**FRAGMENTOS DE REGISTROS**:
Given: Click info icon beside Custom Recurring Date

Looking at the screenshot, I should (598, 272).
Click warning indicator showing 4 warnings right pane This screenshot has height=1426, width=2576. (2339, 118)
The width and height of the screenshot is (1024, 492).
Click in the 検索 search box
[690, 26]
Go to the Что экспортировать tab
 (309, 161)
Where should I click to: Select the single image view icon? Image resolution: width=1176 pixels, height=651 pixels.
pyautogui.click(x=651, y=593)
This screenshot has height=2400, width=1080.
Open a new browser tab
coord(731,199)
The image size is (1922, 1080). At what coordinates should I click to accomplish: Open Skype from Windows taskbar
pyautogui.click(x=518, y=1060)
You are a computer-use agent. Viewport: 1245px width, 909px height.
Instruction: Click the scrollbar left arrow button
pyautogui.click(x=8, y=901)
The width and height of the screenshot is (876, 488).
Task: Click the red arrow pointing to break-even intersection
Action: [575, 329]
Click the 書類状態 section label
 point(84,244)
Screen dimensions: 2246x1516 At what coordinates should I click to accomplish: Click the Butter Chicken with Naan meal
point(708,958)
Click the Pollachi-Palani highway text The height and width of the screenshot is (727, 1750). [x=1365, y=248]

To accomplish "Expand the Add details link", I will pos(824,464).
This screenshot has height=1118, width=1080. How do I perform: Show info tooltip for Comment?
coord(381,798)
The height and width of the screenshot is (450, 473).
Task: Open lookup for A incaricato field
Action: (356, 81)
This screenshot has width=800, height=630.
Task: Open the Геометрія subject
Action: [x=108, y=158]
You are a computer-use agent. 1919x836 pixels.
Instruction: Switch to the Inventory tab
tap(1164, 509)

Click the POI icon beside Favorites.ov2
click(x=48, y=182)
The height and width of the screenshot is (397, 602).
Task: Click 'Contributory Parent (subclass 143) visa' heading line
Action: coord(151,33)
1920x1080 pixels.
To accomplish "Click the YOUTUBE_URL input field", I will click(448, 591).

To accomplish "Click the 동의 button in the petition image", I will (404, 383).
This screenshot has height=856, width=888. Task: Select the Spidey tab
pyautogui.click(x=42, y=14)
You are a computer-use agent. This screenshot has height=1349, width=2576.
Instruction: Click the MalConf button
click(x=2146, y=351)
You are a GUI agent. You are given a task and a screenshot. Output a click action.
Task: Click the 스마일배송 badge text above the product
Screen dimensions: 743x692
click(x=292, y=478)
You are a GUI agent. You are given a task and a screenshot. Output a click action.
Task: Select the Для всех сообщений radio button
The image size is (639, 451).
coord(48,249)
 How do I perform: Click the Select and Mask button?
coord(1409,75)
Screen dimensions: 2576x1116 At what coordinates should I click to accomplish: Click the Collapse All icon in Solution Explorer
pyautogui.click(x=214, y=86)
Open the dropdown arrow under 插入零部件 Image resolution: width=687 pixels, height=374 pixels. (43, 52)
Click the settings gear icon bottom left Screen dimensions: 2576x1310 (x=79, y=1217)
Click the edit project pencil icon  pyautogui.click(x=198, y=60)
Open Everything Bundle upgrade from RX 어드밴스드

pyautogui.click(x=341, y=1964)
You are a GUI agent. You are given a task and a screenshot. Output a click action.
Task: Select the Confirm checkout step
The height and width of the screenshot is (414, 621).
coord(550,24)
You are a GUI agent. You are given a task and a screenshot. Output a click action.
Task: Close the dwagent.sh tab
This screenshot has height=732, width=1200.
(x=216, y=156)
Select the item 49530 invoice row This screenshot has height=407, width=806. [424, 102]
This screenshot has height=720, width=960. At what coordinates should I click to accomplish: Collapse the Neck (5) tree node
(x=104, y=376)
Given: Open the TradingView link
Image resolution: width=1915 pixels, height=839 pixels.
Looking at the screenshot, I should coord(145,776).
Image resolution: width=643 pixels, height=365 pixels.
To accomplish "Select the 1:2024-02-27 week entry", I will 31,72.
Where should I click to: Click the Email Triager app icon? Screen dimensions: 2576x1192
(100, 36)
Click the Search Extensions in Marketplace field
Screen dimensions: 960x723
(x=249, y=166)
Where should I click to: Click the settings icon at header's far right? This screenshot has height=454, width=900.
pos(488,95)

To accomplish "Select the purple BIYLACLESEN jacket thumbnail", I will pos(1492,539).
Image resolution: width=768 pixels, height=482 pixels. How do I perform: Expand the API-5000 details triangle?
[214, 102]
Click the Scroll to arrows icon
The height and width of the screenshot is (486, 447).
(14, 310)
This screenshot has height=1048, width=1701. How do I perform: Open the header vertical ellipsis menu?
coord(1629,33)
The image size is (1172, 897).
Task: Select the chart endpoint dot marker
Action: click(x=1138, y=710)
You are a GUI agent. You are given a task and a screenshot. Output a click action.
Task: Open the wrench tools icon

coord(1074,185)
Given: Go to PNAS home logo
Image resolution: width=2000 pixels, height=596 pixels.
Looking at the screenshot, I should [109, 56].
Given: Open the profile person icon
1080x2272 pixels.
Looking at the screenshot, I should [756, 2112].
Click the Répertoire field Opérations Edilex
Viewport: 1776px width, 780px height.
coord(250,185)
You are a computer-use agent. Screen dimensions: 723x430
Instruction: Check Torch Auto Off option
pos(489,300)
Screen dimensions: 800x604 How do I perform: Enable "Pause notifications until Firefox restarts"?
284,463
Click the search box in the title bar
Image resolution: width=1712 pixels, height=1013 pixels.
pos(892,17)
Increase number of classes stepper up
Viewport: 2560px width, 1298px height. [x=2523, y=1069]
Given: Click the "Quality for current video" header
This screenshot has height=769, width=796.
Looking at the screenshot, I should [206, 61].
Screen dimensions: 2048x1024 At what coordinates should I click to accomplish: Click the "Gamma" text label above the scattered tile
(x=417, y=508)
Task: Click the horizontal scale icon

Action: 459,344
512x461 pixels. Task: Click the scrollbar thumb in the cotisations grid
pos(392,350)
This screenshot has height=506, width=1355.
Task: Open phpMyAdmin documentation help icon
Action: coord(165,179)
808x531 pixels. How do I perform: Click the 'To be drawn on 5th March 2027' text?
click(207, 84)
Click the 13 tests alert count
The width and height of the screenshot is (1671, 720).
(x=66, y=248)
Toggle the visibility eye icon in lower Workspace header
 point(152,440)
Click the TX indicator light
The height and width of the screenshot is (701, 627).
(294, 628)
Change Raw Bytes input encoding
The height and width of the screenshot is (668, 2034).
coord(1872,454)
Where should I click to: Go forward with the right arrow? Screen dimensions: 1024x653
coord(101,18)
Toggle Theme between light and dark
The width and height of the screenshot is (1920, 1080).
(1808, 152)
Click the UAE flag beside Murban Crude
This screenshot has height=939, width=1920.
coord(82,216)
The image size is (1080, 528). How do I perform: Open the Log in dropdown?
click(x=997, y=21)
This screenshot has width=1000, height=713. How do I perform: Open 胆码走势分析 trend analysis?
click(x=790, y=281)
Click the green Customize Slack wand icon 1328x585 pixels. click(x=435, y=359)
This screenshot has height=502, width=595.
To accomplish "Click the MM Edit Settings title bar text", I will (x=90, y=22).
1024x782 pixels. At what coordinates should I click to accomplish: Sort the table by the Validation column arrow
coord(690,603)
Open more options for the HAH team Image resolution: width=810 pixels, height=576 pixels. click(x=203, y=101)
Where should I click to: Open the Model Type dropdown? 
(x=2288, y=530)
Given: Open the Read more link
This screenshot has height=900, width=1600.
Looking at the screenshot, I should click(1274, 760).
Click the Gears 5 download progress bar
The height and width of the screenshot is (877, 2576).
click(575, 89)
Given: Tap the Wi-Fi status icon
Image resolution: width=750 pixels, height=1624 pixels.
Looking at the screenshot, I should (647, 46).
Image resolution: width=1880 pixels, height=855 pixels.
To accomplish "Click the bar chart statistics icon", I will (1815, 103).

**ENUNCIADO**: Repite, sin cambiar nada, todas las líneas de los ítems de arriba, de la primera a la última.

**RESULTADO**:
Given: Click info icon beside Custom Recurring Date

Looking at the screenshot, I should (598, 272).
Click warning indicator showing 4 warnings right pane This screenshot has height=1426, width=2576. (2339, 118)
The width and height of the screenshot is (1024, 492).
Click in the 検索 search box
[690, 26]
Go to the Что экспортировать tab
 (309, 161)
Where should I click to: Select the single image view icon? Image resolution: width=1176 pixels, height=651 pixels.
pyautogui.click(x=651, y=593)
This screenshot has height=2400, width=1080.
Open a new browser tab
coord(731,199)
The image size is (1922, 1080). At what coordinates should I click to accomplish: Open Skype from Windows taskbar
pyautogui.click(x=518, y=1060)
You are a computer-use agent. Viewport: 1245px width, 909px height.
Instruction: Click the scrollbar left arrow button
pyautogui.click(x=8, y=901)
The width and height of the screenshot is (876, 488).
Task: Click the red arrow pointing to break-even intersection
Action: [575, 329]
Click the 書類状態 section label
 point(84,244)
Screen dimensions: 2246x1516 At what coordinates should I click to accomplish: Click the Butter Chicken with Naan meal
point(708,958)
Click the Pollachi-Palani highway text The height and width of the screenshot is (727, 1750). [x=1365, y=248]

To accomplish "Expand the Add details link", I will pos(824,464).
This screenshot has height=1118, width=1080. How do I perform: Show info tooltip for Comment?
coord(381,798)
The height and width of the screenshot is (450, 473).
Task: Open lookup for A incaricato field
Action: (356, 81)
This screenshot has width=800, height=630.
Task: Open the Геометрія subject
Action: [x=108, y=158]
You are a computer-use agent. 1919x836 pixels.
Instruction: Switch to the Inventory tab
tap(1164, 509)

Click the POI icon beside Favorites.ov2
click(x=48, y=182)
The height and width of the screenshot is (397, 602).
Task: Click 'Contributory Parent (subclass 143) visa' heading line
Action: coord(151,33)
1920x1080 pixels.
To accomplish "Click the YOUTUBE_URL input field", I will click(448, 591).

To accomplish "Click the 동의 button in the petition image", I will (404, 383).
This screenshot has height=856, width=888. Task: Select the Spidey tab
pyautogui.click(x=42, y=14)
You are a computer-use agent. This screenshot has height=1349, width=2576.
Instruction: Click the MalConf button
click(x=2146, y=351)
You are a GUI agent. You are given a task and a screenshot. Output a click action.
Task: Click the 스마일배송 badge text above the product
Screen dimensions: 743x692
click(x=292, y=478)
You are a GUI agent. You are given a task and a screenshot. Output a click action.
Task: Select the Для всех сообщений radio button
The image size is (639, 451).
coord(48,249)
 How do I perform: Click the Select and Mask button?
coord(1409,75)
Screen dimensions: 2576x1116 At what coordinates should I click to accomplish: Click the Collapse All icon in Solution Explorer
pyautogui.click(x=214, y=86)
Open the dropdown arrow under 插入零部件 Image resolution: width=687 pixels, height=374 pixels. (43, 52)
Click the settings gear icon bottom left Screen dimensions: 2576x1310 (x=79, y=1217)
Click the edit project pencil icon  pyautogui.click(x=198, y=60)
Open Everything Bundle upgrade from RX 어드밴스드

pyautogui.click(x=341, y=1964)
You are a GUI agent. You are given a task and a screenshot. Output a click action.
Task: Select the Confirm checkout step
The height and width of the screenshot is (414, 621).
coord(550,24)
You are a GUI agent. You are given a task and a screenshot. Output a click action.
Task: Close the dwagent.sh tab
This screenshot has height=732, width=1200.
(x=216, y=156)
Select the item 49530 invoice row This screenshot has height=407, width=806. [424, 102]
This screenshot has height=720, width=960. At what coordinates should I click to accomplish: Collapse the Neck (5) tree node
(x=104, y=376)
Given: Open the TradingView link
Image resolution: width=1915 pixels, height=839 pixels.
Looking at the screenshot, I should coord(145,776).
Image resolution: width=643 pixels, height=365 pixels.
To accomplish "Select the 1:2024-02-27 week entry", I will 31,72.
Where should I click to: Click the Email Triager app icon? Screen dimensions: 2576x1192
(100, 36)
Click the Search Extensions in Marketplace field
Screen dimensions: 960x723
(x=249, y=166)
Where should I click to: Click the settings icon at header's far right? This screenshot has height=454, width=900.
pos(488,95)

To accomplish "Select the purple BIYLACLESEN jacket thumbnail", I will pos(1492,539).
Image resolution: width=768 pixels, height=482 pixels. How do I perform: Expand the API-5000 details triangle?
[214, 102]
Click the Scroll to arrows icon
The height and width of the screenshot is (486, 447).
(14, 310)
This screenshot has height=1048, width=1701. How do I perform: Open the header vertical ellipsis menu?
coord(1629,33)
The image size is (1172, 897).
Task: Select the chart endpoint dot marker
Action: click(x=1138, y=710)
You are a GUI agent. You are given a task and a screenshot. Output a click action.
Task: Open the wrench tools icon

coord(1074,185)
Given: Go to PNAS home logo
Image resolution: width=2000 pixels, height=596 pixels.
Looking at the screenshot, I should [109, 56].
Given: Open the profile person icon
1080x2272 pixels.
Looking at the screenshot, I should [756, 2112].
Click the Répertoire field Opérations Edilex
Viewport: 1776px width, 780px height.
coord(250,185)
You are a computer-use agent. Screen dimensions: 723x430
Instruction: Check Torch Auto Off option
pos(489,300)
Screen dimensions: 800x604 How do I perform: Enable "Pause notifications until Firefox restarts"?
284,463
Click the search box in the title bar
Image resolution: width=1712 pixels, height=1013 pixels.
pos(892,17)
Increase number of classes stepper up
Viewport: 2560px width, 1298px height. [x=2523, y=1069]
Given: Click the "Quality for current video" header
This screenshot has height=769, width=796.
Looking at the screenshot, I should [206, 61].
Screen dimensions: 2048x1024 At what coordinates should I click to accomplish: Click the "Gamma" text label above the scattered tile
(x=417, y=508)
Task: Click the horizontal scale icon

Action: 459,344
512x461 pixels. Task: Click the scrollbar thumb in the cotisations grid
pos(392,350)
This screenshot has height=506, width=1355.
Task: Open phpMyAdmin documentation help icon
Action: coord(165,179)
808x531 pixels. How do I perform: Click the 'To be drawn on 5th March 2027' text?
click(207, 84)
Click the 13 tests alert count
The width and height of the screenshot is (1671, 720).
(x=66, y=248)
Toggle the visibility eye icon in lower Workspace header
 point(152,440)
Click the TX indicator light
The height and width of the screenshot is (701, 627).
(294, 628)
Change Raw Bytes input encoding
The height and width of the screenshot is (668, 2034).
coord(1872,454)
Where should I click to: Go forward with the right arrow? Screen dimensions: 1024x653
coord(101,18)
Toggle Theme between light and dark
The width and height of the screenshot is (1920, 1080).
(1808, 152)
Click the UAE flag beside Murban Crude
This screenshot has height=939, width=1920.
coord(82,216)
The image size is (1080, 528). How do I perform: Open the Log in dropdown?
click(x=997, y=21)
This screenshot has width=1000, height=713. How do I perform: Open 胆码走势分析 trend analysis?
click(x=790, y=281)
Click the green Customize Slack wand icon 1328x585 pixels. click(x=435, y=359)
This screenshot has height=502, width=595.
To accomplish "Click the MM Edit Settings title bar text", I will (x=90, y=22).
1024x782 pixels. At what coordinates should I click to accomplish: Sort the table by the Validation column arrow
coord(690,603)
Open more options for the HAH team Image resolution: width=810 pixels, height=576 pixels. click(x=203, y=101)
Where should I click to: Open the Model Type dropdown? 
(x=2288, y=530)
Given: Open the Read more link
This screenshot has height=900, width=1600.
Looking at the screenshot, I should click(1274, 760).
Click the Gears 5 download progress bar
The height and width of the screenshot is (877, 2576).
click(575, 89)
Given: Tap the Wi-Fi status icon
Image resolution: width=750 pixels, height=1624 pixels.
Looking at the screenshot, I should (647, 46).
Image resolution: width=1880 pixels, height=855 pixels.
To accomplish "Click the bar chart statistics icon", I will (1815, 103).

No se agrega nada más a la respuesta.